Sexe, trahisons et fraude fiscale : bienvenue dans l’affaire Wildenstein

Le procès du clan Wildenstein réunit des ingrédients dignes des meilleurs drames télévisés. Au cœur de cette affaire : trois femmes par qui le scandale est arrivé. Présentations.

Guy Wildenstein, le 4 janvier 2016, à Paris, pour l'ouverture de son procès pour fraude fiscale.
Guy Wildenstein, le 4 janvier 2016, à Paris, pour l'ouverture de son procès pour fraude fiscale. (CHRISTOPHE ENA/AP/SIPA / AP)
France Télévisions

Mis à jour le
publié le

Un "Dallas-sur-Seine". C'est ainsi que Sylvia Roth, l'une des principales protagonistes, a qualifié l'affaire Wildenstein, dont le procès s'est ouvert lundi 4 janvier devant le tribunal correctionnel de Paris.
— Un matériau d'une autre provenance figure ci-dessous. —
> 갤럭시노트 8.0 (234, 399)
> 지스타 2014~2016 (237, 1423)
Les héritiers Wildenstein sont accusés d'avoir dissimulé une immense partie de la fortune familiale au fisc français. Au premier rang des prévenus, Guy Wildenstein, 70 ans, représente la quatrième génération de cette dynastie de marchands d'art richissimes qui règne avec discrétion sur le secteur.
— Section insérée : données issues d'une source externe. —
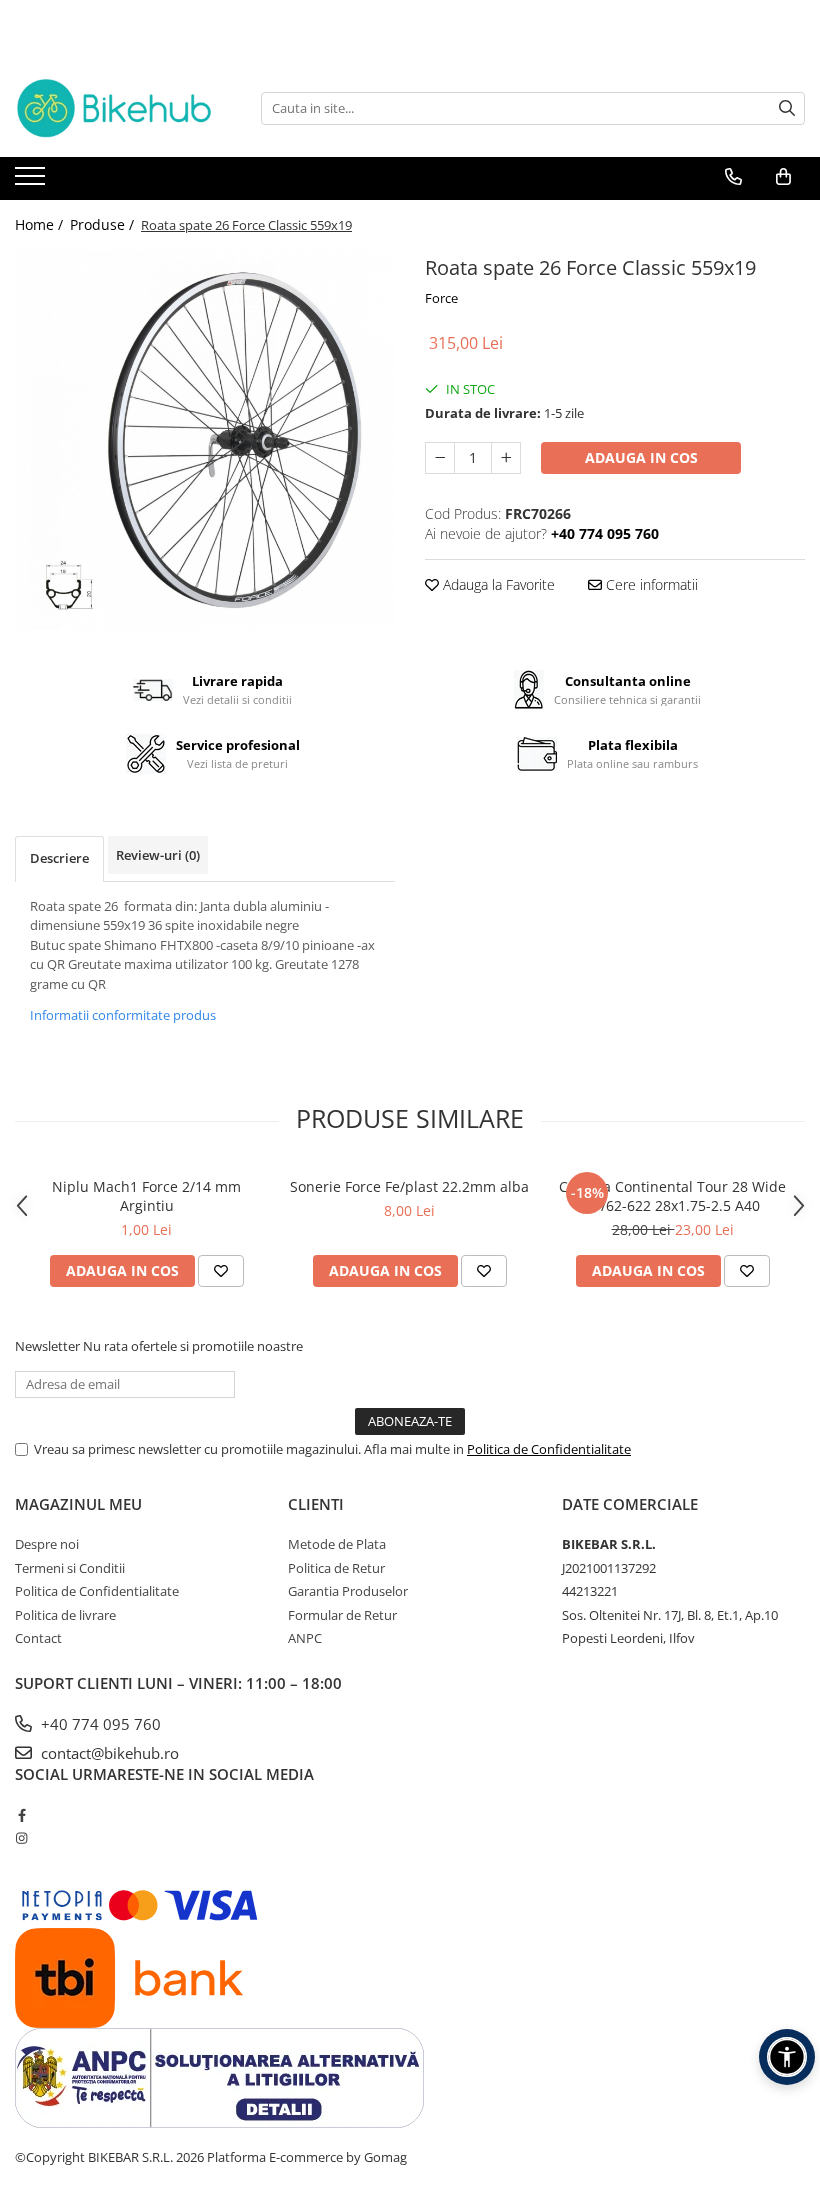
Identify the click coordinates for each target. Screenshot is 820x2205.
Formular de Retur (342, 1615)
La fraude fiscale présumée a eu lieu lors des successions de Daniel, le père de Guy, et d'Alec, son frère, morts en 2001 et 2008. Les "W", comme le milieu de l'art les surnomme, sont aussi sous le coup d'un redressement fiscal de 550 millions d'euros. Une somme colossale, à la démesure de leur fortune. Au cœur de l'affaire : trois femmes, dont les révélations ont permis de déclencher les procédures judiciaires. Francetv info vous présente le casting de cette affaire rocambolesque.

Jocelyne, l'excentrique et encombrante divorcée

Jocelyne Wildenstein, née Périsset, est la première à s'être dressée contre le reste du clan, obligeant les "W" à lever un coin de voile sur leurs secrets de famille jalousement gardés, raconte Le Monde.
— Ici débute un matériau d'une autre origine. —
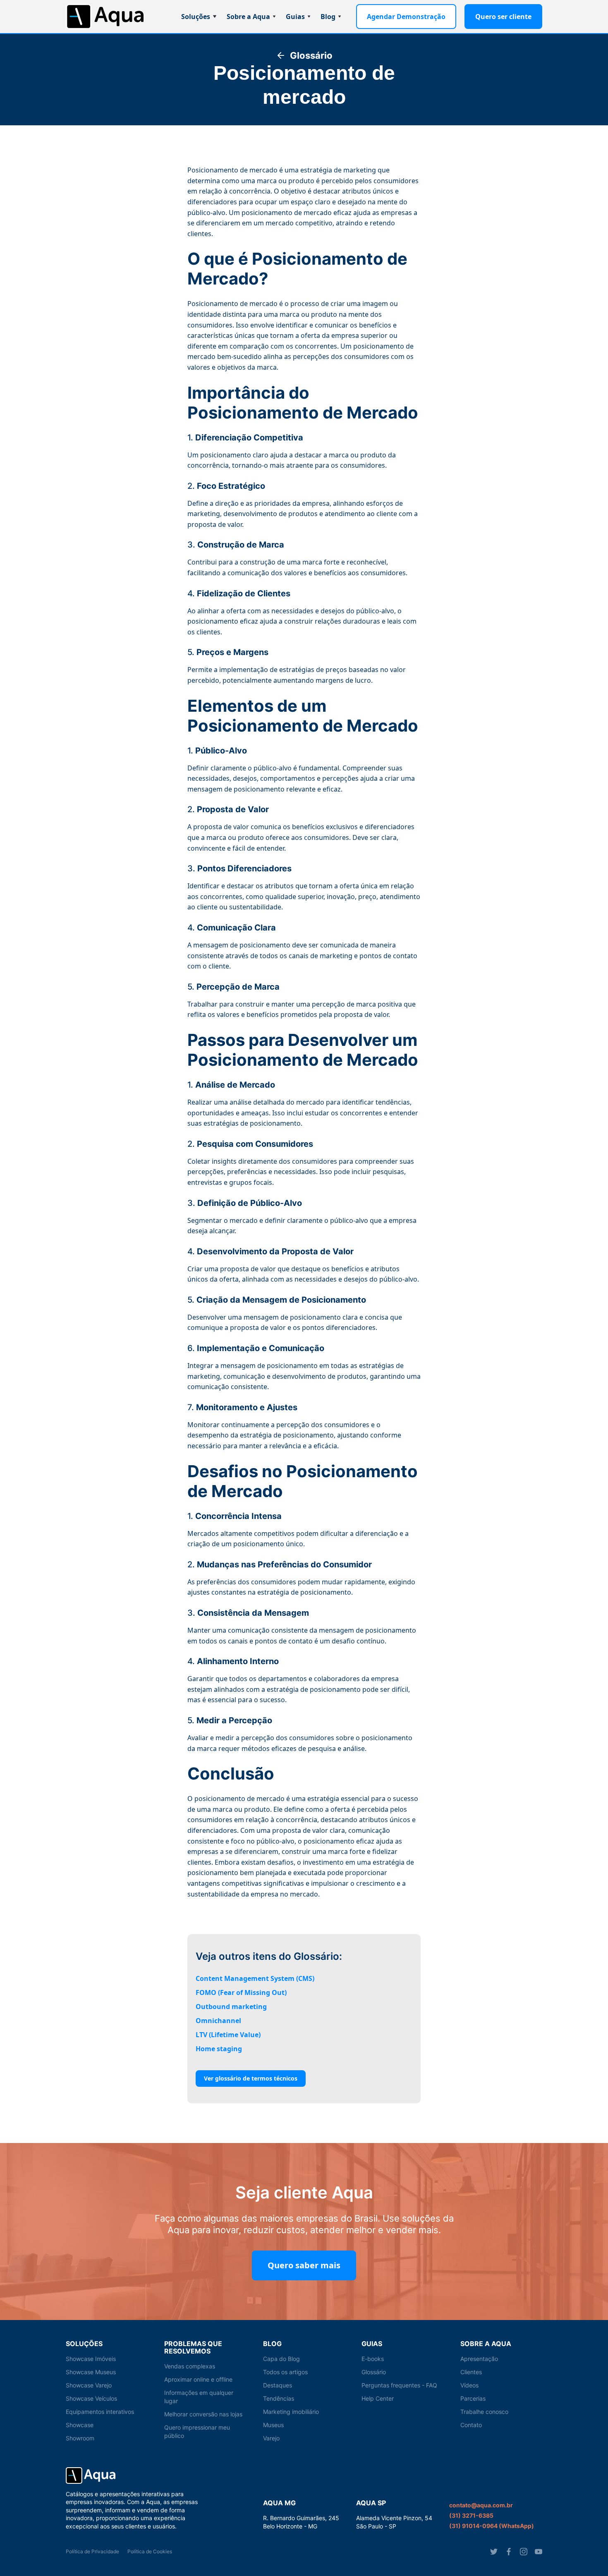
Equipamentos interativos (100, 2411)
Nous sommes à la fin des années 1990. Jocelyne est alors la femme d'Alec et la belle-sœur de Guy depuis la fin des années 1970. C'est une mondaine qui dépense des millions en chirurgie plastique pour, dit-elle, garder les faveurs de son mari volage. Ses transformations corporelles passionnent les tabloïds... et les psychiatres. Des excès de bistouri qui lui valent de multiples surnoms plus ou moins flatteurs : "The Lion Queen" ou "Catwoman" pour les uns, qui trouvent à son visage les traits félins qu'elle désire tant, "La fiancée de Wildenstein", pour les autres qui voient en elle un monstre digne du film La Fiancée de Frankenstein.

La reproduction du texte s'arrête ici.